Unincorporated community in the state of Oregon, United States

Glenada is an unincorporated community in Lane County, Oregon, United States, across the Siuslaw River from the city of Florence on U.S. Route 101.

==History==
Glenada was incorporated in 1912 and disincorporated in 1922, after the town's sawmills burned. Glenada was platted by George Huestis Colter (Coulter) (1856-1934) in 1889. Colter purchased an unbroken mile of river frontage and combined the names of his wife, Jane Ada Grant (1849-1946), and youngest daughter, Ada Colter (1895-1998), to name the town of Glen-ada in their honor. The United States Postal Service condensed the name to Glenada.

Colter owned a large amount of land in the area, including four hundred and fifty lots in Glenada, one hundred and 60 acre in Fiddle Creek, and also one hundred and 60 acre within one mile (1.6 km) of the city of Florence. In addition to these valuable holdings, he owned over 60 acre of timber forests adjoining Glenada.

The Glenada Hotel was built to accommodate travelers and also housed the Colter family, costing $4,000 to build.

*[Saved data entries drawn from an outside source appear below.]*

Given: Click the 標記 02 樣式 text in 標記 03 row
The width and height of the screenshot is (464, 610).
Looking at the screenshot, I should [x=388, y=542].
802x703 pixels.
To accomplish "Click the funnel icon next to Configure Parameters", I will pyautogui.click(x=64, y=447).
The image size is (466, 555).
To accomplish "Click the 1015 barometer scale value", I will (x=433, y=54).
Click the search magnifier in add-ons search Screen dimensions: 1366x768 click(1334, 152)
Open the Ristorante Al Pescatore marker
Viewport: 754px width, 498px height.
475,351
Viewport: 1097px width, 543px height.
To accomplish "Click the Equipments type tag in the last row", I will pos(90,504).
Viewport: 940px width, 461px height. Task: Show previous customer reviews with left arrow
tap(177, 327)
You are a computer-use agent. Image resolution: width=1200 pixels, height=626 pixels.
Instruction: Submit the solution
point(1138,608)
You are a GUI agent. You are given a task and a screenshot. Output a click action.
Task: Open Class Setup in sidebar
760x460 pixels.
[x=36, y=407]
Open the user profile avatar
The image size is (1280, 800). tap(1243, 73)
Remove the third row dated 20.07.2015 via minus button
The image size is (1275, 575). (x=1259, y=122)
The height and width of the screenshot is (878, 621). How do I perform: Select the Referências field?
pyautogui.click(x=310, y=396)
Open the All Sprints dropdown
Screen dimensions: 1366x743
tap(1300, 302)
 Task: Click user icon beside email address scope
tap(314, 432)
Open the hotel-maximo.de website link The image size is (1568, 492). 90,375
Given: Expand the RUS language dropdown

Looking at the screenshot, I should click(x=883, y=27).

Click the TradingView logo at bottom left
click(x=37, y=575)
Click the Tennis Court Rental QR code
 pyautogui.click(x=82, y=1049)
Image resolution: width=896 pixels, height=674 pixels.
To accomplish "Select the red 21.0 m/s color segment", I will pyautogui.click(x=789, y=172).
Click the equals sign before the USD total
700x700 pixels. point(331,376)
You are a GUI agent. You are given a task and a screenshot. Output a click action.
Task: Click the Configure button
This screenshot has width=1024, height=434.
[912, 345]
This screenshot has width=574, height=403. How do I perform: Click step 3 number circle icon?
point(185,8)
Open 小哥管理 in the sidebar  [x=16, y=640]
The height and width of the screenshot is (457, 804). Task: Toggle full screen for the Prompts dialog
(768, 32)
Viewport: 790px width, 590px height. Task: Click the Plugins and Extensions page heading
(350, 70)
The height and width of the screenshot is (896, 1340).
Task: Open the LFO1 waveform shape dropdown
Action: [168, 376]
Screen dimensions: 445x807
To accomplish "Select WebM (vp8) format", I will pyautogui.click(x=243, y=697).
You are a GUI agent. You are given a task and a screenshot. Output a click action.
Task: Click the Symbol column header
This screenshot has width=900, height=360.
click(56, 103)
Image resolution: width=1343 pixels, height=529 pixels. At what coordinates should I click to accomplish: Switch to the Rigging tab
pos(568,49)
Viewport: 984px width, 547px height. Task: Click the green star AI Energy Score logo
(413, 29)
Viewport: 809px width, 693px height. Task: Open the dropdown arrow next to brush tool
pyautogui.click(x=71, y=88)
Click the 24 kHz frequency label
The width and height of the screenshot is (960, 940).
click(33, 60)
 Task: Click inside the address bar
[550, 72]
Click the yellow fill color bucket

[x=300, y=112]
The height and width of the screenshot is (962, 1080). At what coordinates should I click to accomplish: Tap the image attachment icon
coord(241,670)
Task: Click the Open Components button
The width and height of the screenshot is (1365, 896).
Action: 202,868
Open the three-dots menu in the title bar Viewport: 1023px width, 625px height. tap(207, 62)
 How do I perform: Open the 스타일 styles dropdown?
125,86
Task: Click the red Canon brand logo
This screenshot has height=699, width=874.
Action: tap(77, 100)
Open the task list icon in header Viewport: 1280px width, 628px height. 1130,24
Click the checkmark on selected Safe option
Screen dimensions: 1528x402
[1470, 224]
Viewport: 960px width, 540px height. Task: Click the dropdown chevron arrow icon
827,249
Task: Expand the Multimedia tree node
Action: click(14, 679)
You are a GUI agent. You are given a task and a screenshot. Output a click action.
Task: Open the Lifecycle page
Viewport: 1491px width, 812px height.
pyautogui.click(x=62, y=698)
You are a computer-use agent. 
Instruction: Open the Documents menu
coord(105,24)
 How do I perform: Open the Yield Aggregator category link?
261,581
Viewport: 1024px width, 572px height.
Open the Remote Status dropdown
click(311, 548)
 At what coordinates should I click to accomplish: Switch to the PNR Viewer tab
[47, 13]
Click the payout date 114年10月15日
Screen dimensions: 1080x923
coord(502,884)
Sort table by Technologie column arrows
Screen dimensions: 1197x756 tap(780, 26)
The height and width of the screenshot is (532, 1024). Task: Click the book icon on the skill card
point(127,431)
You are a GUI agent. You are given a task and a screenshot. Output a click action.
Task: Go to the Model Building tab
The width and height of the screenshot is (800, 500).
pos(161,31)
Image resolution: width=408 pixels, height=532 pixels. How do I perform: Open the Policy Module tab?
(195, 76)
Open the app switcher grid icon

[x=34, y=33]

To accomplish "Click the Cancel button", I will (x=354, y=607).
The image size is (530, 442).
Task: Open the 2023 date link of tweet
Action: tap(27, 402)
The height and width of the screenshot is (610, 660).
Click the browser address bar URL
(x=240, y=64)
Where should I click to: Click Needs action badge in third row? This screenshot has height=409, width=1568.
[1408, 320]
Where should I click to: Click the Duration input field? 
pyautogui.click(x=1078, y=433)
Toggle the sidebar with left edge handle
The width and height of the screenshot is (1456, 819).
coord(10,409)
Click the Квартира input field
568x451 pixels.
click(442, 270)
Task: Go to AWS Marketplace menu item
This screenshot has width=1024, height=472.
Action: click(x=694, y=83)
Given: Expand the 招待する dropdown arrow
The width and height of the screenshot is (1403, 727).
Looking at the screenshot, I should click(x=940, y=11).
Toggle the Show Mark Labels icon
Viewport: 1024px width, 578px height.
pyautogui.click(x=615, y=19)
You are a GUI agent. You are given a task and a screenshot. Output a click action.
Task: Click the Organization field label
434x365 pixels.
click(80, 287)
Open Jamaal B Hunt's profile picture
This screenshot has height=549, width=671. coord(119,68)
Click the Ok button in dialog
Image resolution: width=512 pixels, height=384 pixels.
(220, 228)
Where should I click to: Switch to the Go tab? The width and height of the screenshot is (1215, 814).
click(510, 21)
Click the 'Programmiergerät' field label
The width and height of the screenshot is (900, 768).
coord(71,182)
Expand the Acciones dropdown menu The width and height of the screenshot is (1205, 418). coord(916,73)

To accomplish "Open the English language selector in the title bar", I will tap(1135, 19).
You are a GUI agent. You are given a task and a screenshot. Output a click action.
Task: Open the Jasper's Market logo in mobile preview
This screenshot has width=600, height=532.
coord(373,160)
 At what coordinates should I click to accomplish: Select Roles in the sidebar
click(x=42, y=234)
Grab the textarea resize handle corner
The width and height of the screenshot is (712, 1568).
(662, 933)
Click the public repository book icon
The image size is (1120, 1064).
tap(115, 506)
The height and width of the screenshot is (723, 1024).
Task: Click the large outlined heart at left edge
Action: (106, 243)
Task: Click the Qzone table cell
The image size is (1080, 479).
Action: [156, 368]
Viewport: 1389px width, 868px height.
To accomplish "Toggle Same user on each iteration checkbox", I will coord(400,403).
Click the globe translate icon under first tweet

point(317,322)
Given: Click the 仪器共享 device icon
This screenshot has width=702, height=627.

George Huestis Colter was born on June 12, 1854, in Nova Scotia to Daniel and Almira (Huestis) Colter, the former a native of County Sligo, Ireland, and the latter of Nova Scotia. George left Nova Scotia in 1869 and settled in San Francisco, California. Colter is buried in the Glenada Odd Fellows Cemetery, to which he donated the land and in which family plots were reserved. However, only one grandson, Dean Colter, who drowned, is buried next to him.